Het enige dat kon worden aangemerkt als een vorm van ceremonie was het aanmaken van een nieuw pictogram op de buitenmuur van een van de huizen; een voetnoot in de geschiedenis van het dorp. Die tekeningetjes waren mij wel opgevallen maar pas nu begreep ik de betekenis, een historisch verslag van gebeurtenissen die betrekking hadden op het dorp zelf of waarbij haar bewoners waren betrokken: een feitenrelaas kleurden de kleine huisjes zonder bombast of heldenverering.
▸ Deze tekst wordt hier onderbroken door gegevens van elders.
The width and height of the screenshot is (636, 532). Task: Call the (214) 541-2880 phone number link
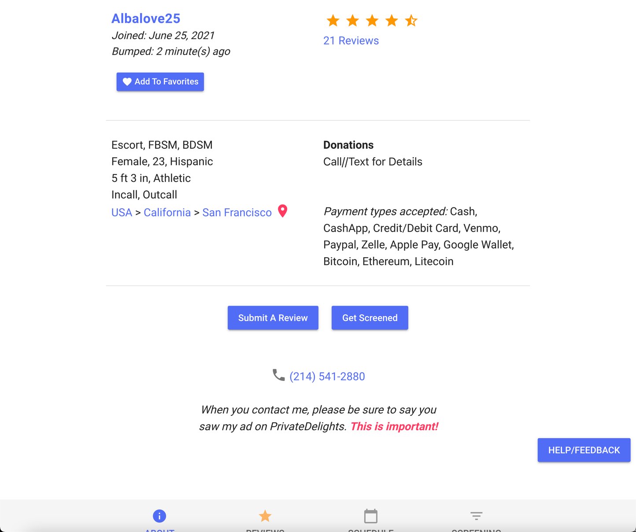pyautogui.click(x=327, y=377)
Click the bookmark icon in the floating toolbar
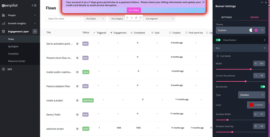 pyautogui.click(x=140, y=18)
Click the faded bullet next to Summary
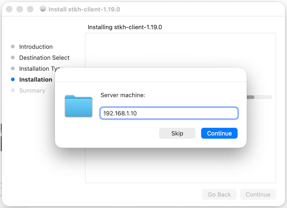The height and width of the screenshot is (208, 287). click(x=13, y=91)
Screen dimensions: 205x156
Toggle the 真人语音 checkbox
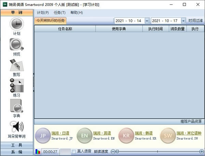coord(74,152)
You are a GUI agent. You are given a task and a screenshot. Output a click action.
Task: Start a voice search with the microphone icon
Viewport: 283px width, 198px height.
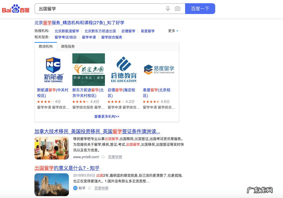click(168, 8)
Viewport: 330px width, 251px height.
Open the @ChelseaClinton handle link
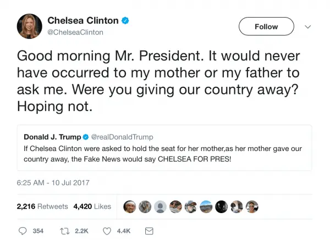pyautogui.click(x=76, y=32)
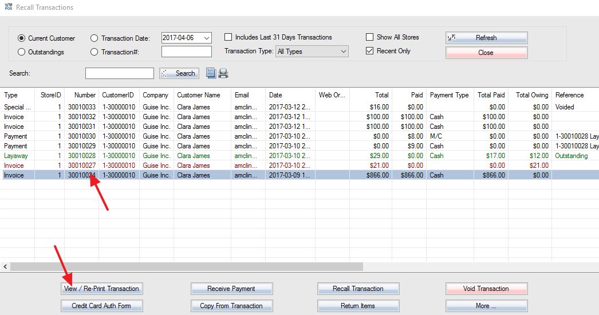This screenshot has height=315, width=599.
Task: Click the Payment Type column header
Action: pyautogui.click(x=449, y=95)
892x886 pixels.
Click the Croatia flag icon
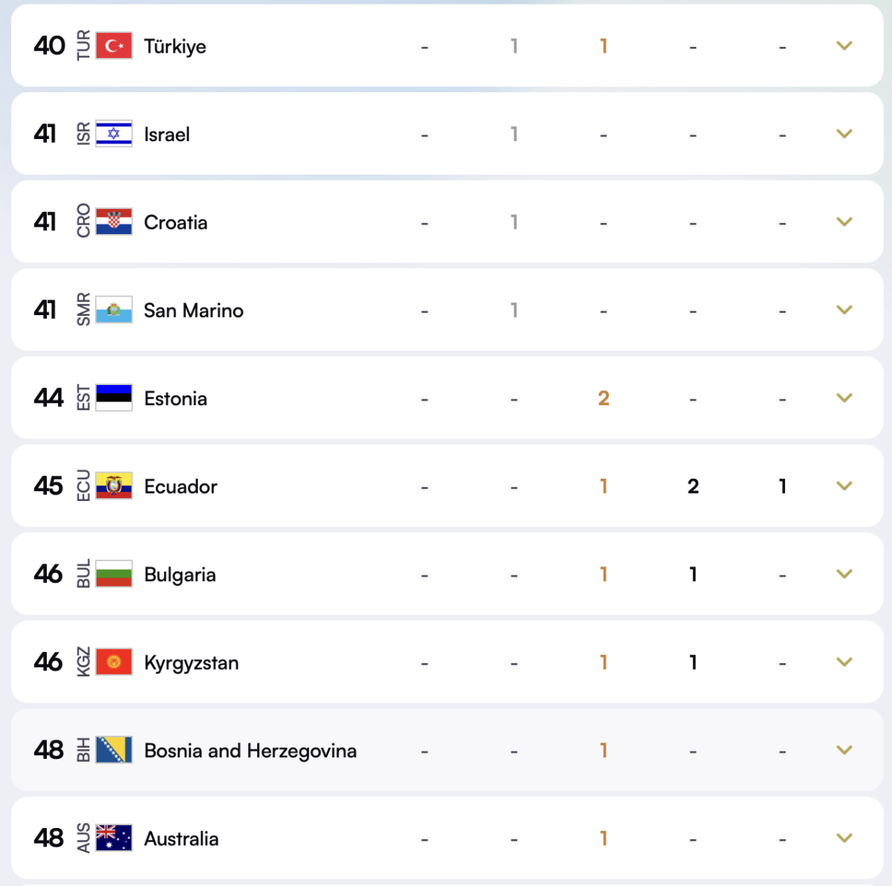[113, 222]
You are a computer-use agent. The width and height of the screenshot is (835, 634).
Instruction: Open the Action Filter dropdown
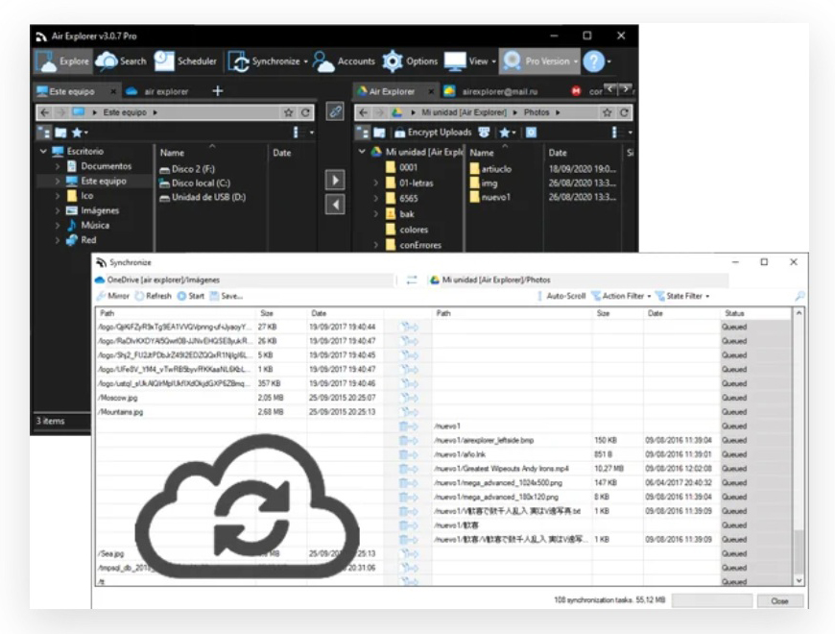tap(622, 296)
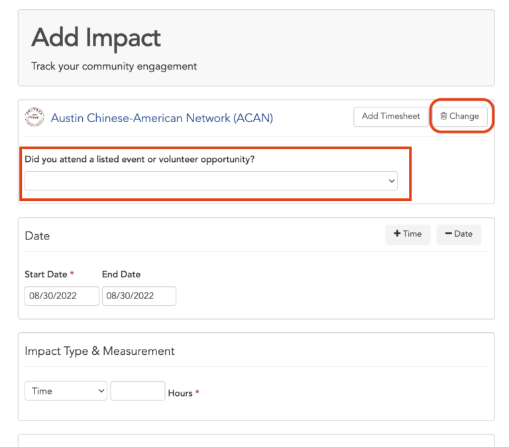The height and width of the screenshot is (447, 509).
Task: Click the 'Did you attend a listed event' label
Action: (140, 159)
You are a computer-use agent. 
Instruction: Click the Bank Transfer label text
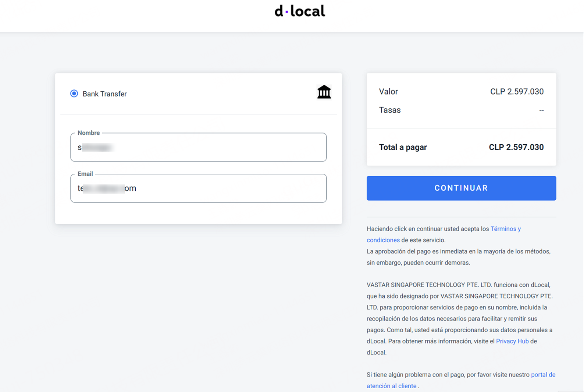[x=104, y=94]
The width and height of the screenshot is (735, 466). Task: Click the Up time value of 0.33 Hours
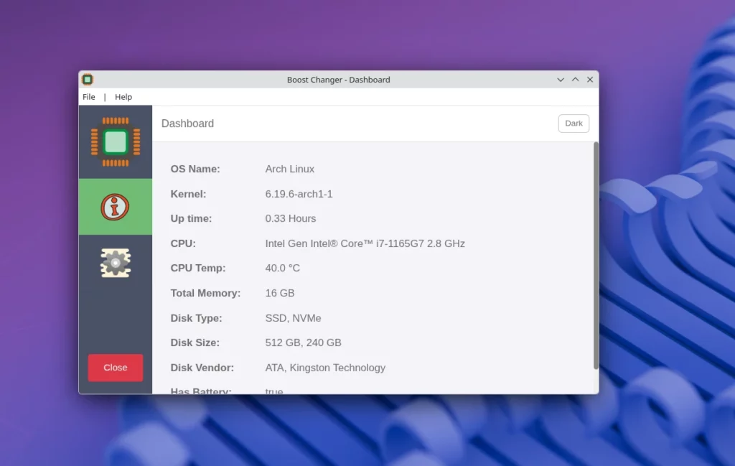(290, 218)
De gesneuvelden zouden in een mensensamenleving tenminste zijn bijgezet op een plaquette, er zou een herdenking worden georganiseerd, en waarschijnlijk zou de slag en het verlies nog jaren zijn herdacht. Niet bij de elfen. Door hun positie op de flank wisten de gevallenen dat ze het grootste risico liepen en het was niet dat ze daarvoor gekozen hadden of ervoor waren uitgezocht of aangewezen. Toen de elfen de barricade bezetten gebeurde dat heel geordend vanuit het centrum. Er werd niet naar gekeken wie zich waar bevond en het was me evenmin opgevallen dat individuen sneller wilden zijn of voordrongen om te vermijden dat ze in de gevaarlijkste zones terechtkwamen. Het gebeurde zoals het ging. Ieder van hen had daar kunnen staan, maar het waren deze zeven die uiteindelijk de klos waren, waar achteraf weinig aandacht aan werd besteed.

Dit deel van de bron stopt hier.